Over the weekend, federal immigration authorities arrested Mahmoud Khalil, a Palestinian activist who reportedly played a prominent part in protests against Israel at the university.
Khalil, in the U.S. as a permanent resident with a green card, was a graduate student until this past December. ICE agents acted on orders from the State Department to revoke his student visa.

Immigration experts say detaining a legal permanent resident who has not been charged with a crime marks an extraordinary move with an uncertain legal foundation, but Campus Reform's Zachary Marschall thinks this arrest will be the first of many as the Trump administration follows through on its promises.
"Columbia University is a house of cards, and it's about to fall," he says. "It deserves to … because Colombia is where the encampment protests started last year, and it is a hotbed of radical terrorism that has yet to be quelled."
This is the first known deportation as part of President Trump's promised action against students who took part in the antisemitic protests that picked up following the October 7, 2023 terror attack on Israel.
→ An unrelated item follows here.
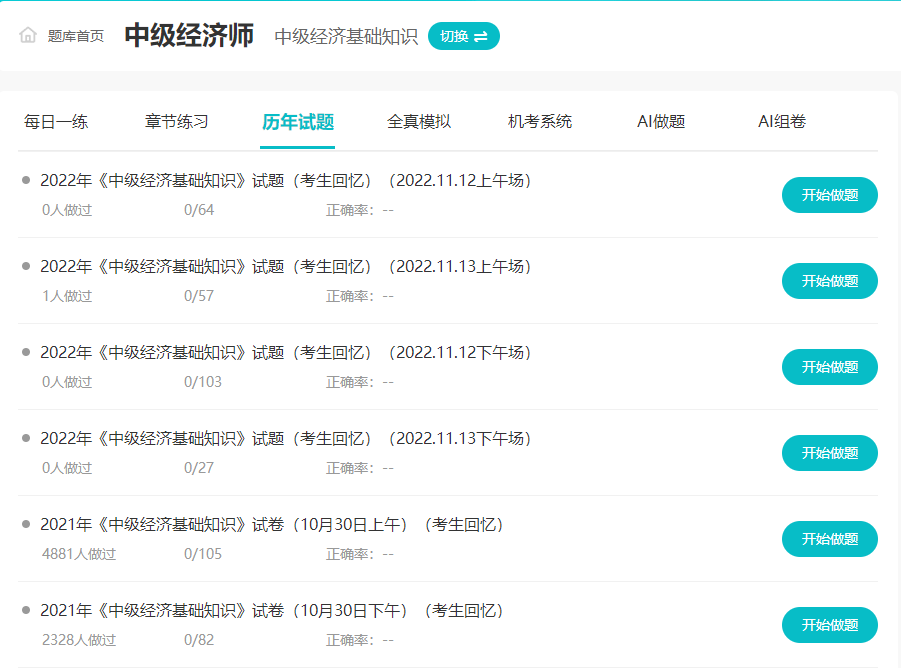Viewport: 901px width, 668px height.
Task: Switch to the 章节练习 tab
Action: click(x=175, y=120)
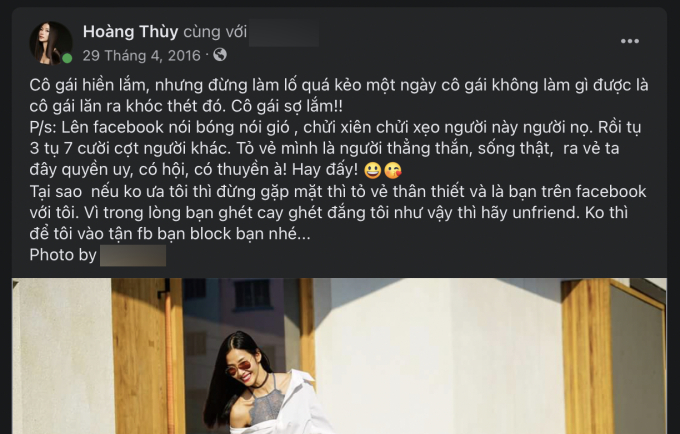Click the woman's sunglasses in the photo

point(239,368)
"I think we're going to see more arrests and more exposure of what the faculty has been complicit in, too," Marschall tells AFN.
That includes faculty support for anti-Israel and anti-American protests and problematic Gender Studies Departments.
Secretary of State Marco Rubio said in a weekend post on X that the Trump administration "will be revoking the visas and/or green cards of Hamas supporters in America so they can be deported."
Deportation proceedings can be brought against green card holders who participate in illegal activity, including supporting a terrorist group.